» **TASK REQUIREMENTS**:
(A) Output the passage of the Latin interjections page between "- ecce (astonishment)" and "(fear or dismay)", inclusive, copied verbatim.
(B) Write the next portion of the Latin interjections page, picking up right after its final line.

--- start of SELECTED PASSAGE ---

Latin Interjections
An interjections is a word or phrase which doesn't have much grammatical
connection to the rest of a sentence. In some cases, an interjection
may serve as an entire sentence.
Some relatively clean examples in English -- the interjection is in boldface:
- Egad! August, to think that even Brutus would join the rebels.
- The sum of these two power series yields well uh an analytic
continuation of Riemann's zeta function.
- Doh!
- Darn it!
- Oh!
Latin also has interjections. Some indicate emotion, some derive
from invocations of members of the Roman or Greek pantheon, some are
Greek borrowings, while others are taken from other parts of speech.
(Translations in italics are guesses by me.)
G-rated examples:
- age
(imperative of
ago, agere (III), egi,
actus to drive, to urge, to conduct) Come! Well!
- ecce (astonishment) behold!
- ehem (pleasant surprise) wow!
- eheu (pain) ow! oh!
- eho (rebuke) see here!
- ehodum (rebuke) now see here!
- ei, hei (fear or dismay)
- eia, heia (praise) good! (haste) quick!
- eia age (haste) quickly now! come quick!
- em, hem
(probably from imperative eme of
emo, emere (III), emi,
emptus to aquire, to buy) (1) Here you are! (2) There you are!

--- end of SELECTED PASSAGE ---
--- start of STORED ROWS ---

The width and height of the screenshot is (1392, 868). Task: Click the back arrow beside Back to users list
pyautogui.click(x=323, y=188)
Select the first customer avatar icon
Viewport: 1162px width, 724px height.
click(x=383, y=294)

--- end of STORED ROWS ---

» **RESULTS BY TASK**:
(A)
- ecce (astonishment) behold!
- ehem (pleasant surprise) wow!
- eheu (pain) ow! oh!
- eho (rebuke) see here!
- ehodum (rebuke) now see here!
- ei, hei (fear or dismay)

(B)
(followed by a dative indicating something that is being given.)
- eu (ironic) great! (Great! Now it will take a mere two hundred years
for me to finish.)
- euge (praise) terrific!
- euhoe, evoe, evae (cry of ecstasy at a Bacchanal)
eeyow!
- Hercle By Hercules!
- heu, eheu, vae (sorrow) alas!
- heus (drawing attention) hey!
- io (joy!) ho!
- Iove By Jove!
- lo (from Greek?) Lo! (as in "Lo, how a rose e'er blooming...")
- o (astonishment) oh!
- Pol Pollux! Polydeuces!
- papae (delight!) wonderful!
- pro oh!
- pro pudor fie! for shame
- pro di immortales heavens above! heavens to betsy! (literally:
for the immortal gods!)
- st shhh!
- vae woe! (with dative) woe to
(e.g. vae mihi Woe is me!)
(Sources for the initial version of this page:
Allen & Greenough New Latin Grammar
[referenced on main page], The New College Latin & English Dictionary
[also referenced on main page], and
William Whitaker's Words
Mail comments to
Eric Conrad
(econrad@math.ohio-state.edu).
Sursum adeamus! (Back to the Latin home page)
Domum Erici adeamus! (Back to Eric's home page)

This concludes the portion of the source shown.